Do this
Copy out word for word the lines starting with the line that contains "The width and" and going on through the last of the lines below, leaving out the pictures.

Data rows
※

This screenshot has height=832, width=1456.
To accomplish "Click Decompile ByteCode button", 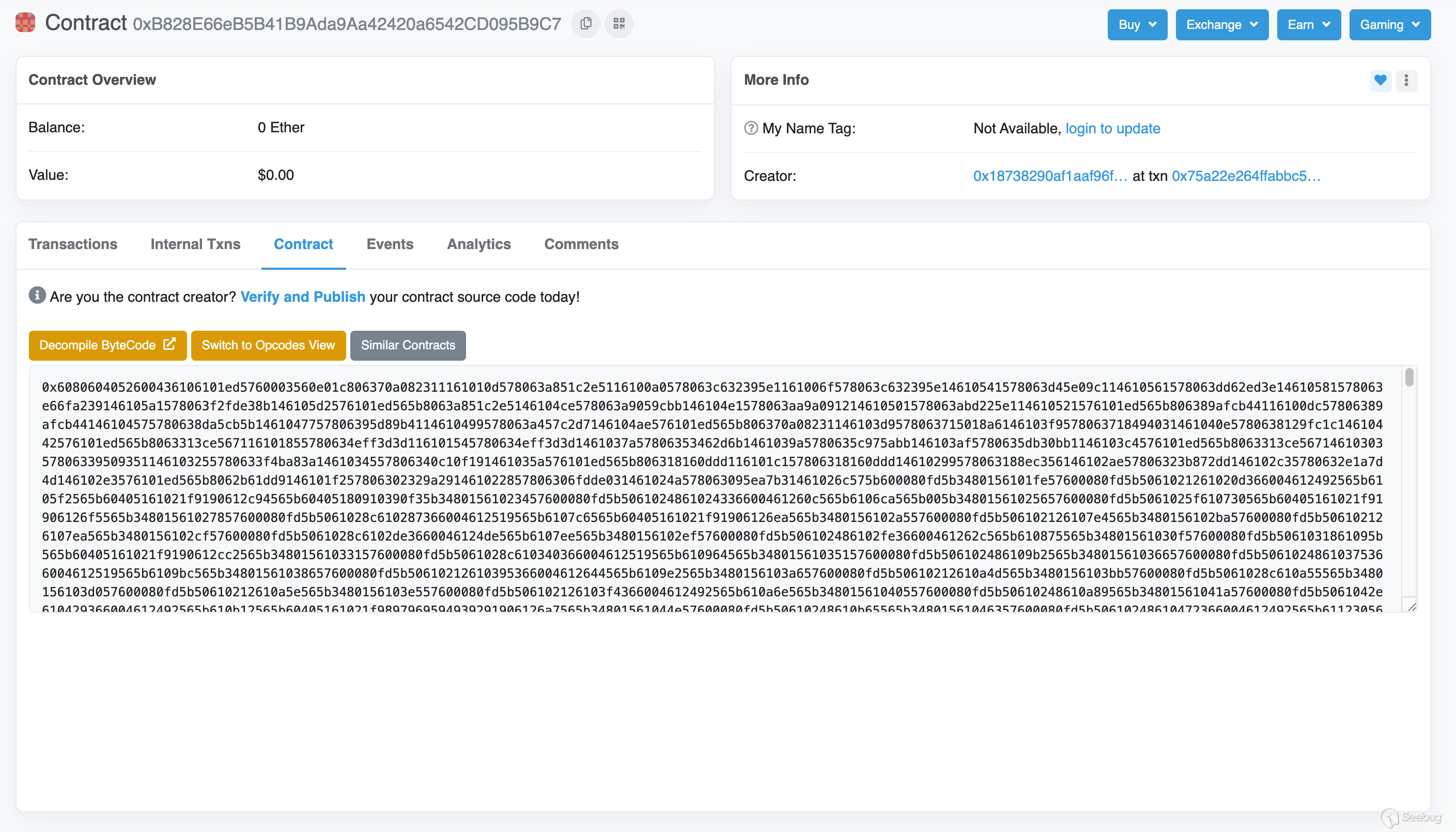I will pos(107,345).
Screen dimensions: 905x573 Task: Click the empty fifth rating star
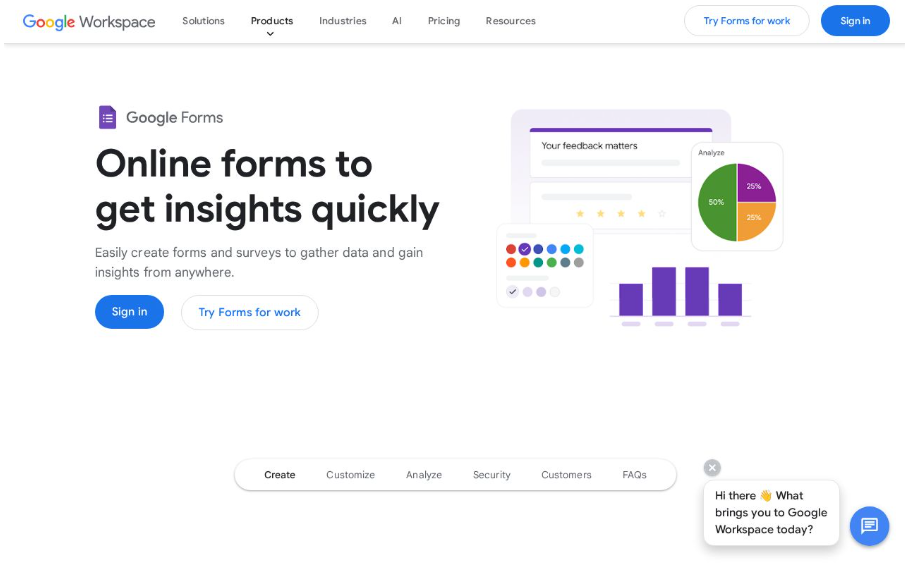[664, 213]
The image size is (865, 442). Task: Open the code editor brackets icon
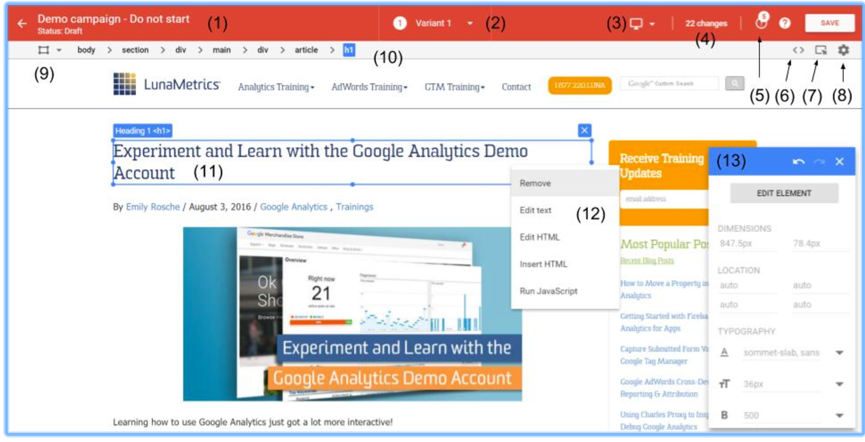[798, 50]
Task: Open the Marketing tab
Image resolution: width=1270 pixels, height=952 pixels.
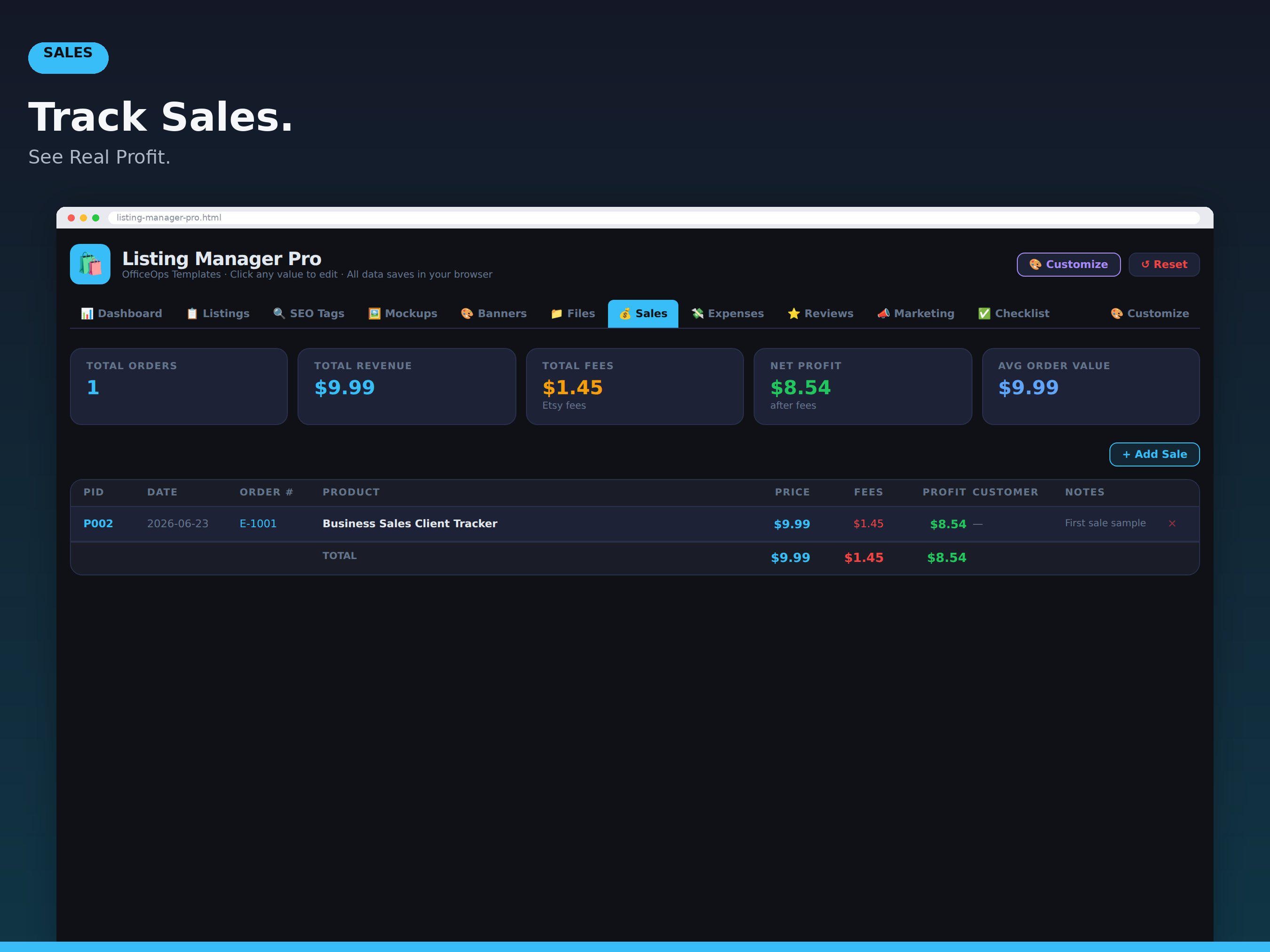Action: coord(915,313)
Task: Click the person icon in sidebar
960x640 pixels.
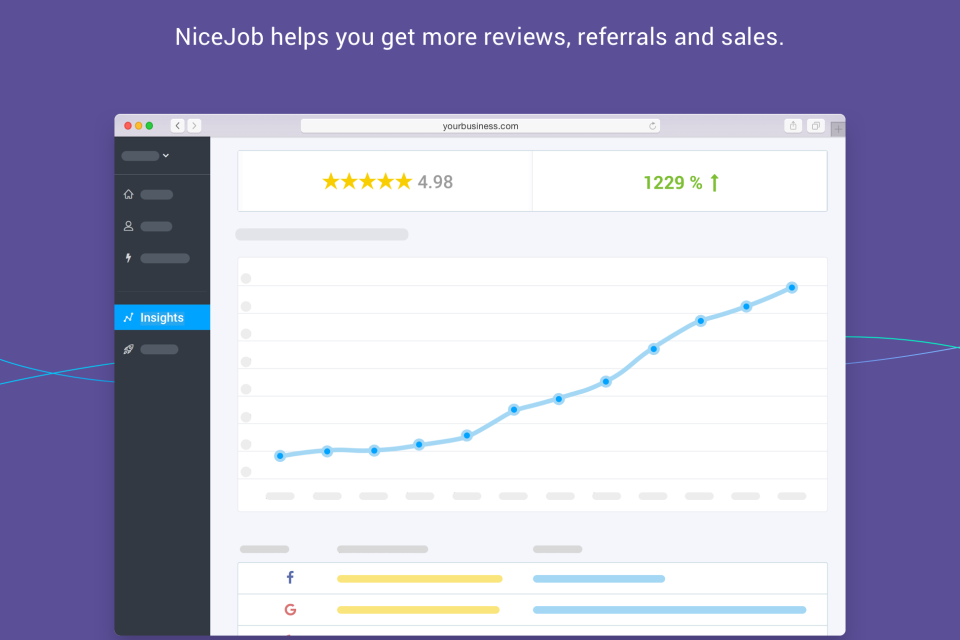Action: coord(128,226)
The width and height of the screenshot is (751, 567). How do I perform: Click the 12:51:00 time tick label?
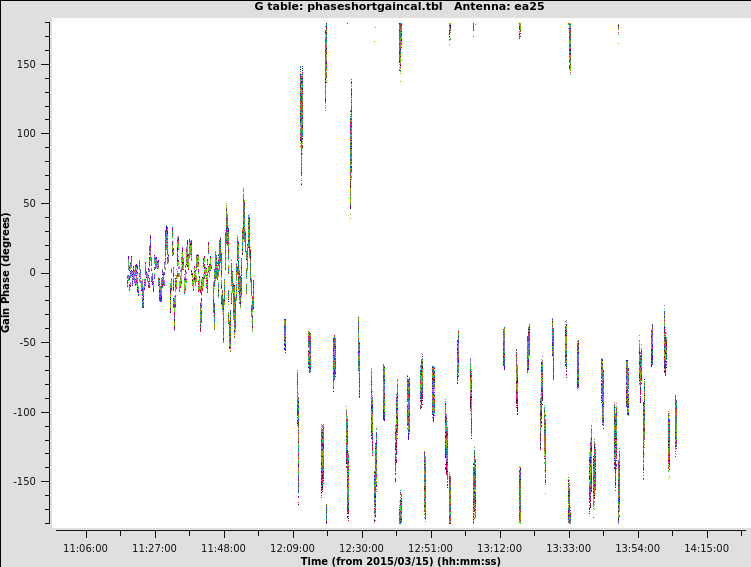tap(430, 548)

※

Result of the exercise
The width and height of the screenshot is (751, 567). How do I perform: Click the 12:51:00 time tick label?
tap(430, 548)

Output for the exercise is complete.